___ The input ___
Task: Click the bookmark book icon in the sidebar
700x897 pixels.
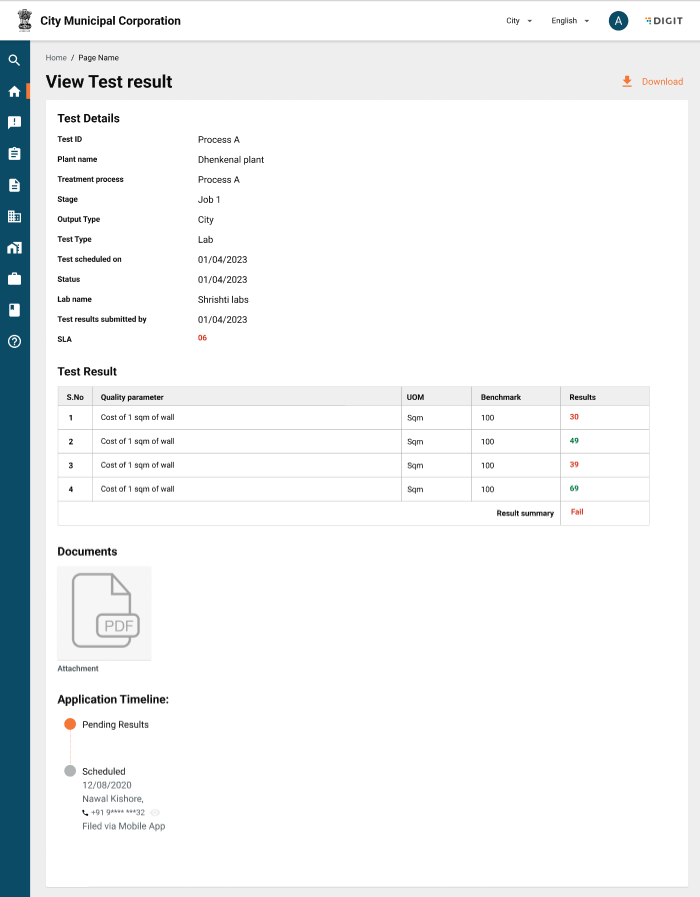Action: [14, 310]
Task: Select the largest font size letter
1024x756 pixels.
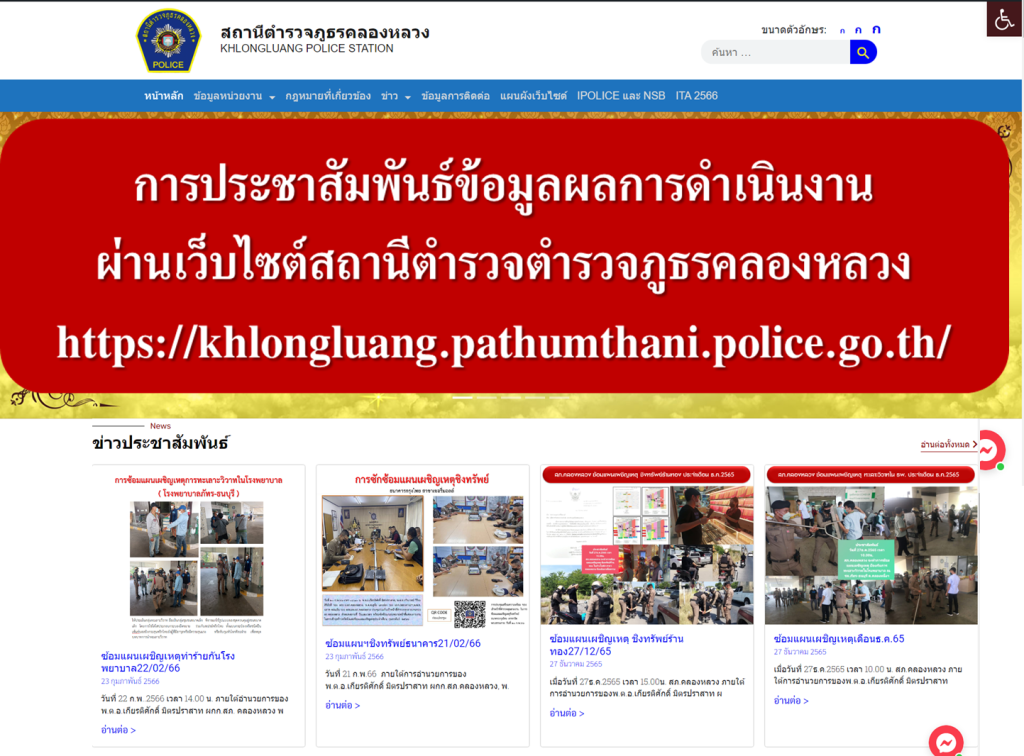Action: [x=876, y=29]
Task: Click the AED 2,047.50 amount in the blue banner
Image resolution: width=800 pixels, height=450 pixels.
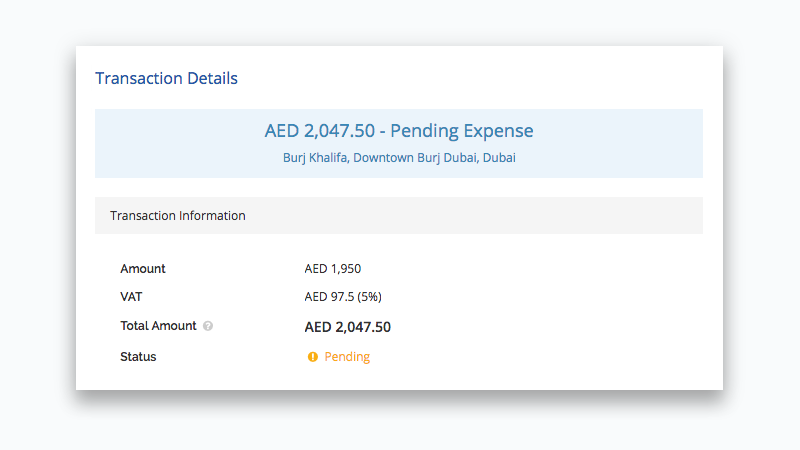Action: [318, 131]
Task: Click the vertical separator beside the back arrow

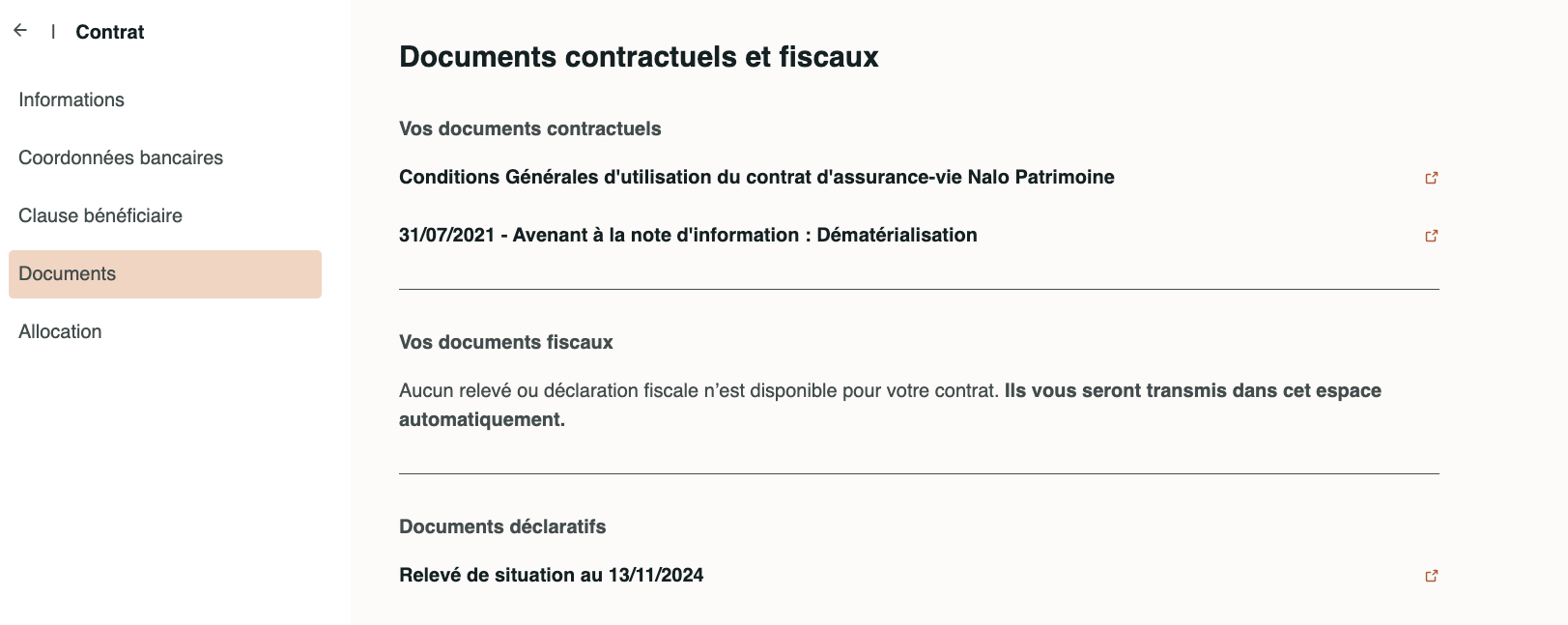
___
• _Brief_:
Please copy the data above character for character, skipping any pictures.

• _Task output_:
Task: Click the bookmark book icon in the sidebar
700x897 pixels.
Action: [14, 310]
Task: Select the largest font size letter
1024x756 pixels.
Action: [x=876, y=29]
Task: Click the AED 2,047.50 amount in the blue banner
Image resolution: width=800 pixels, height=450 pixels.
Action: [318, 131]
Task: Click the vertical separator beside the back arrow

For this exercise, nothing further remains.